Geen schending vertrouwensbeginsel bij mededeling sepot aan advocaat
Wanneer de mededeling dat een strafzaak wordt geseponeerd aan de advocaat wordt gemeld en niet aan de verdachte zelf, kan de verdachte hier later niet met succes een beroep doen op de schending van het vertrouwensbeginsel. Dit volgt uit een uitspraak van het Gerechtshof ‘s-Hertogenbosch, 14 augustus 2014, ECLI:NL:GHSHE:2015:3013.
Uitspraak hof:
“Namens verdachte is ter terechtzitting in hoger beroep aangevoerd, dat het beroepen vonnis dient te worden vernietigd en het Openbaar Ministerie niet-ontvankelijk dient te worden verklaard in de strafvervolging. Daartoe is aangevoerd dat door de politie aan de secretaresse van de raadsman op 7 februari 2013 de mededeling is gedaan dat verdachte was heengezonden en de zaak niet naar het openbaar ministerie zou worden verzonden.

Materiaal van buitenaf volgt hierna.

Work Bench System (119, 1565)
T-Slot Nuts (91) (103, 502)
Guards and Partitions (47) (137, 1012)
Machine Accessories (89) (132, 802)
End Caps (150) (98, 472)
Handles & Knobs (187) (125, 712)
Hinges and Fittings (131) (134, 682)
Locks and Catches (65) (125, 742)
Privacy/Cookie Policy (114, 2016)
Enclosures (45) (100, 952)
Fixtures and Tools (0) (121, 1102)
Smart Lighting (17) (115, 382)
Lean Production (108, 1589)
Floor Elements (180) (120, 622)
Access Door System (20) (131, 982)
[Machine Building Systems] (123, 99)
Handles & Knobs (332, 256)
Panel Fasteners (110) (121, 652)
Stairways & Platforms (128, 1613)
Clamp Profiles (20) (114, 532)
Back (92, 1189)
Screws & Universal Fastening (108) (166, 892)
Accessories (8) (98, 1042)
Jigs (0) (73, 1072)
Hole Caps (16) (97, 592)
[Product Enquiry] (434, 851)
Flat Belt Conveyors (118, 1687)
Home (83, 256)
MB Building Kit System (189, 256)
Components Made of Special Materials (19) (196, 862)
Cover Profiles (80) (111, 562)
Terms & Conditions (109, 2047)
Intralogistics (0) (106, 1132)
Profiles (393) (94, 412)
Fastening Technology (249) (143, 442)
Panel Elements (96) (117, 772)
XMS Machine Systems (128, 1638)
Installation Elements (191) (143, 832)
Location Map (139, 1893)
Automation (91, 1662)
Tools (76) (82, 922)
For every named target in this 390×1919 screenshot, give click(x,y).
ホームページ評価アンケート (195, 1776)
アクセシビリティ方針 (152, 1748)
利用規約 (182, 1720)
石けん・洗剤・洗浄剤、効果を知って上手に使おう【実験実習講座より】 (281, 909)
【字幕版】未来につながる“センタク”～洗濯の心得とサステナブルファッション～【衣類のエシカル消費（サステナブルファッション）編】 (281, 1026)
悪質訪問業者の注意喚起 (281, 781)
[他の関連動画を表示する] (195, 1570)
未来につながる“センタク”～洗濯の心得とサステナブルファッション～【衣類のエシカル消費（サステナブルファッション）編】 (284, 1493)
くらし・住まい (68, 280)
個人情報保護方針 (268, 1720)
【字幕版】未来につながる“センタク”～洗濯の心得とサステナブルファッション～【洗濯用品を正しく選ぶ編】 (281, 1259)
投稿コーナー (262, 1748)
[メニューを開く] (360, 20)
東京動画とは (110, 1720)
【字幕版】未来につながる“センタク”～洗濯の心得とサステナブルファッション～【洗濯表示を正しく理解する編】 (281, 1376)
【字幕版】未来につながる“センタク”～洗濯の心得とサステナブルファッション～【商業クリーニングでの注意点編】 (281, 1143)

Het hof stelt ten aanzien van het aangevoerde voorop dat in art. 167, eerste lid, Sv aan het openbaar ministerie de bevoegdheid is toegekend zelfstandig te beslissen of naar aanleiding van een ingesteld opsporingsonderzoek vervolging moet plaatsvinden. De beslissing van het openbaar ministerie om tot vervolging over te gaan leent zich slechts in zeer beperkte mate voor een inhoudelijke rechterlijke toetsing in die zin dat slechts in uitzonderlijke gevallen plaats is voor een niet-ontvankelijkverklaring van het openbaar ministerie in de vervolging op de grond dat het instellen of voortzetten van die vervolging onverenigbaar is met beginselen van een goede procesorde. Zo’n uitzonderlijk geval doet zich voor wanneer de vervolging wordt ingesteld of voortgezet nadat door het openbaar ministerie gedane, of aan het openbaar ministerie toe te rekenen, uitlatingen (of daarmee gelijk te stellen gedragingen) bij de verdachte het gerechtvaardigde vertrouwen hebben gewekt dat hij niet (verder) zal worden vervolgd.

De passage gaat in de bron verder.